▶ _Exercise aim_: Rewrite the data below with "top bar" replaced by "header bar" and nothing else changed.

▶ _Data for processing_:
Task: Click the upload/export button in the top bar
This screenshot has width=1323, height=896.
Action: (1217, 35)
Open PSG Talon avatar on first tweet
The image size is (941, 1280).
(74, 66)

▶ _Exercise response_:
Task: Click the upload/export button in the header bar
This screenshot has width=1323, height=896.
Action: (1217, 35)
Open PSG Talon avatar on first tweet
The image size is (941, 1280).
(74, 66)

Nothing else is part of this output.